Reproduce every line below, from the line containing "Open the Favorites Center star icon" down through the end of the rows, requests included. Multiply each coordinate in the answers by 0.4 and round to whole numbers, with halves rounded up.

════════

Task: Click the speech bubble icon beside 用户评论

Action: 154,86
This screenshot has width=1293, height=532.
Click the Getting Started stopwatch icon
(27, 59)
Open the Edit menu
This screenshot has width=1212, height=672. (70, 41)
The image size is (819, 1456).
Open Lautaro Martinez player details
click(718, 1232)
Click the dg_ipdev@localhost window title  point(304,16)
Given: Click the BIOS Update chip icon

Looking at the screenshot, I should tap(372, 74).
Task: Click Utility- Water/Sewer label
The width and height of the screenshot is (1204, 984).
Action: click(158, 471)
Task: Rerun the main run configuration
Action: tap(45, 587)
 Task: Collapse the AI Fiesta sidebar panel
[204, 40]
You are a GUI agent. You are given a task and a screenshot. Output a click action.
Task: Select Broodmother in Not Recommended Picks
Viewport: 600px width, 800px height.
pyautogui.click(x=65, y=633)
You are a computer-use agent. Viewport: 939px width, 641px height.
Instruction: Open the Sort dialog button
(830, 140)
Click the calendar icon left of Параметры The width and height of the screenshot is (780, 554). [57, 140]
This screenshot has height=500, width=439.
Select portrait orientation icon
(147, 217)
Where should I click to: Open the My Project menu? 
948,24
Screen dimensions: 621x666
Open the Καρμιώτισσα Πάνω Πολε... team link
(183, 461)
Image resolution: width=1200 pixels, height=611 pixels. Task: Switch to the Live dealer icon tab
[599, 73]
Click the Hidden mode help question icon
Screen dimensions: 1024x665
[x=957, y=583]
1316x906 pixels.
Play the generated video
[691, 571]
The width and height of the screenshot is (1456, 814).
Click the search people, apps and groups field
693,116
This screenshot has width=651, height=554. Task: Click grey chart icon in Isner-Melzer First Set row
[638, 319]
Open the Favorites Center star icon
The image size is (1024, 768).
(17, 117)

════════

### FINISHED EXERCISE
Open the Favorites Center star icon
The image size is (1024, 768).
(7, 47)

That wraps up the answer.